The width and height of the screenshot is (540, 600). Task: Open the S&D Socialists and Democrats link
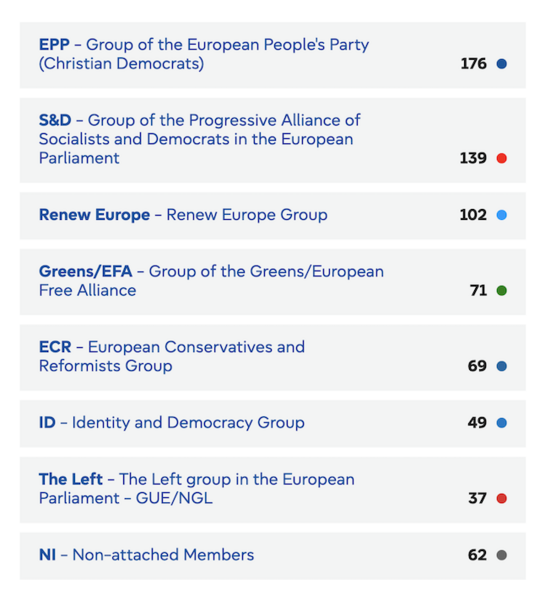click(199, 139)
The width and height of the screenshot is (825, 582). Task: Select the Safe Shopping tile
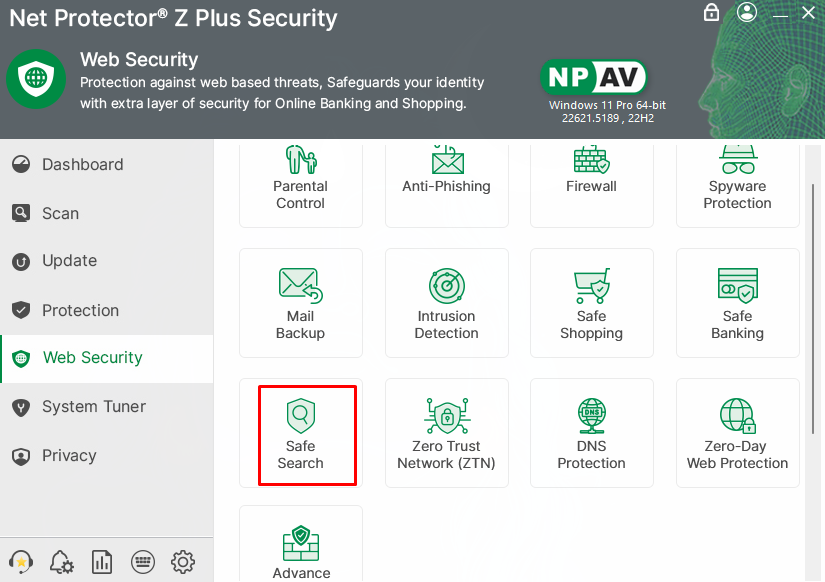coord(591,304)
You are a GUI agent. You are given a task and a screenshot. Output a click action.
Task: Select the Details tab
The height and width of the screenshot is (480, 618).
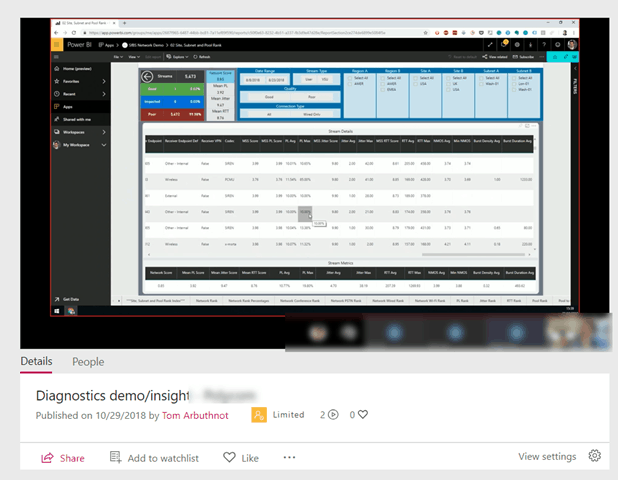pyautogui.click(x=36, y=362)
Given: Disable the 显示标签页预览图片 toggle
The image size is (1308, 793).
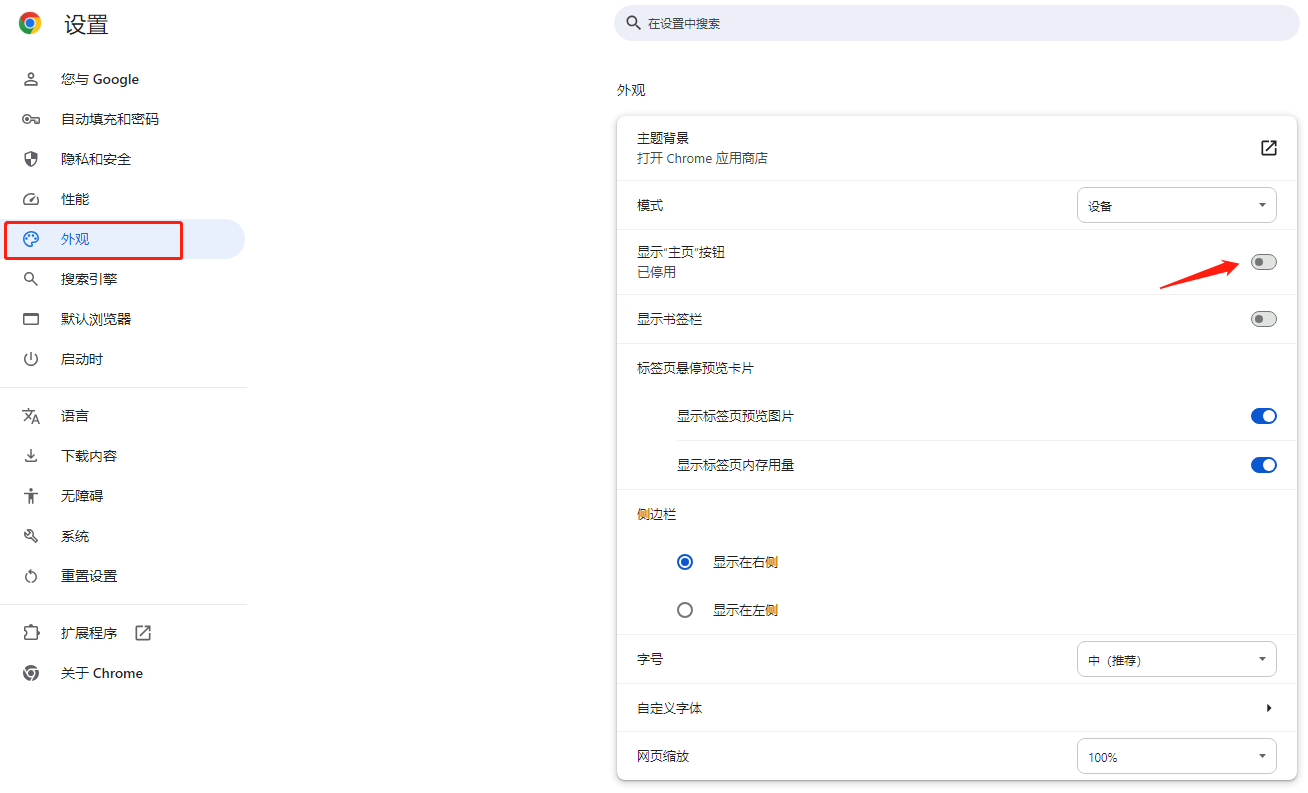Looking at the screenshot, I should pyautogui.click(x=1264, y=416).
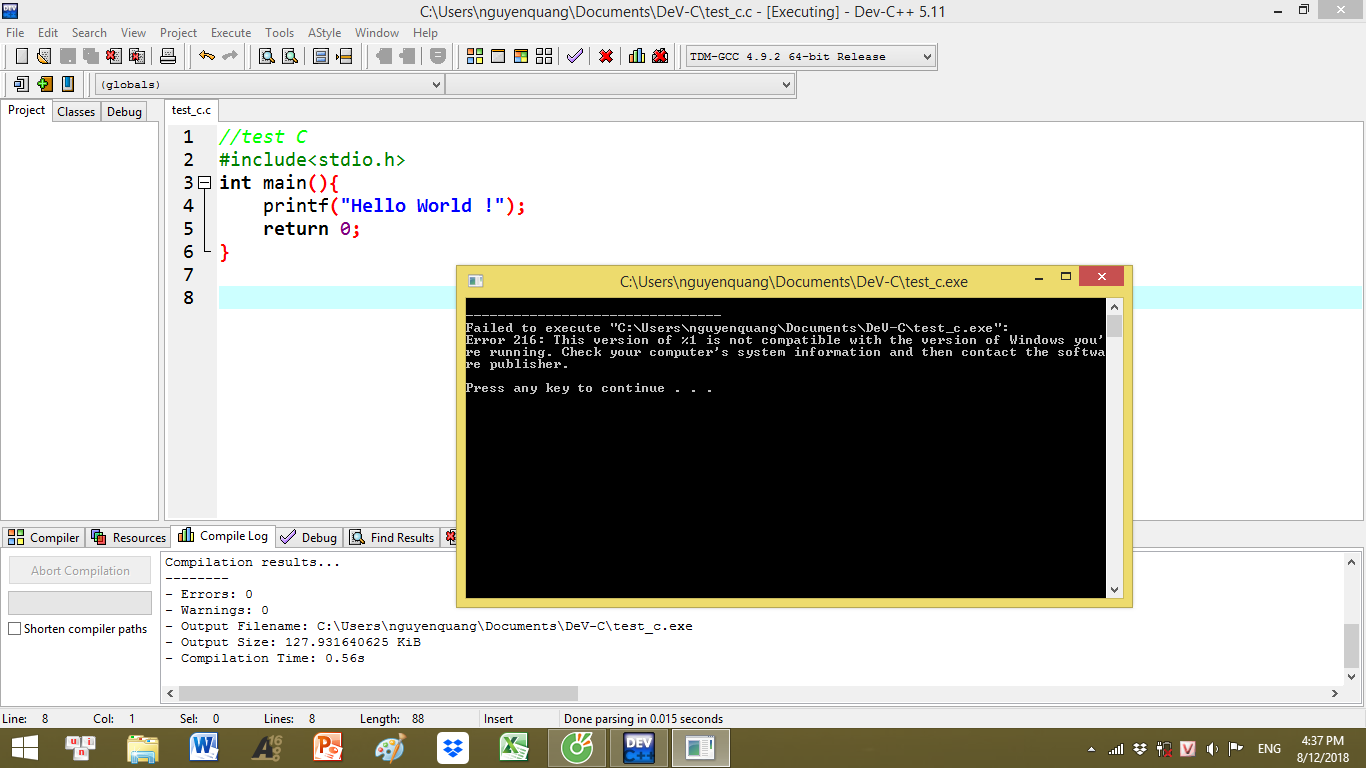Open the AStyle menu
Viewport: 1366px width, 768px height.
(324, 33)
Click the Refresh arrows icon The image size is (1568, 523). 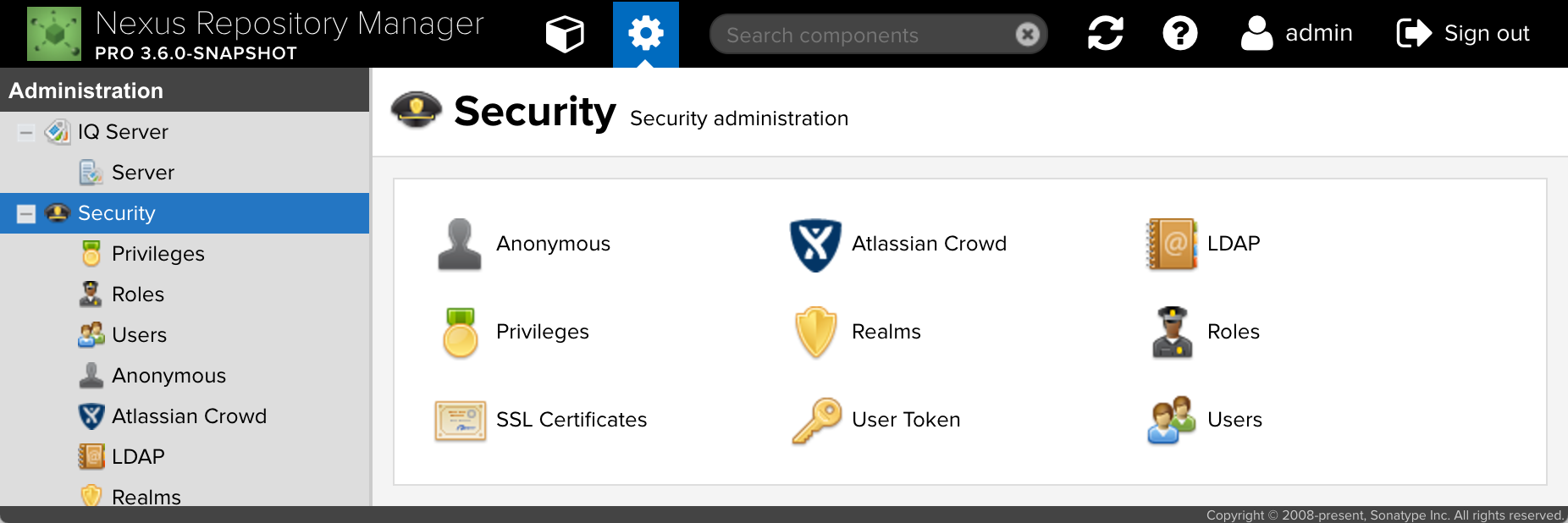tap(1105, 34)
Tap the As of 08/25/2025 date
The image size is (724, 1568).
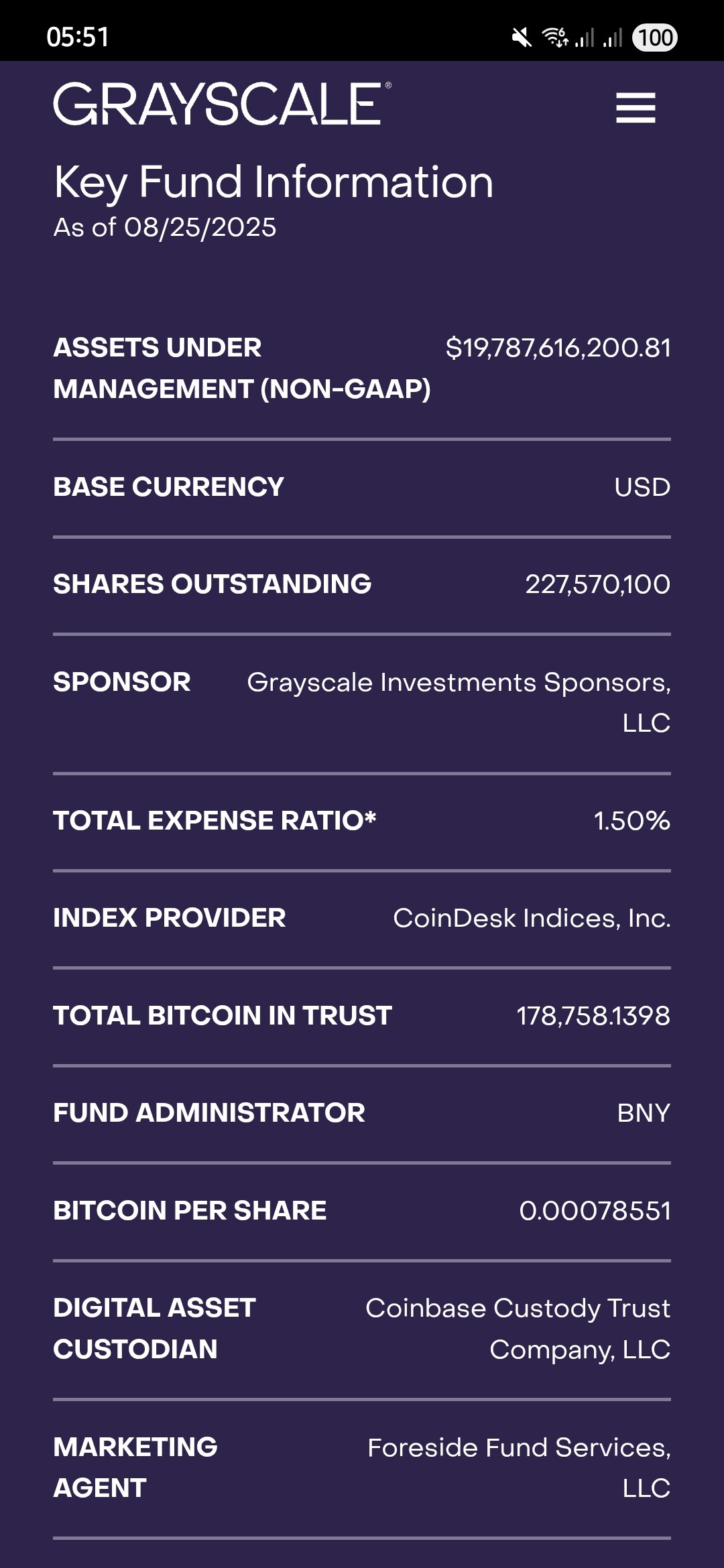(165, 228)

+++

→ **Task brief**:
The line containing "Tap the As of 08/25/2025 date" and each line after it through the end of the listing above are to be written out exactly, without the pictures.

→ **Result of the exercise**:
Tap the As of 08/25/2025 date
The image size is (724, 1568).
(165, 228)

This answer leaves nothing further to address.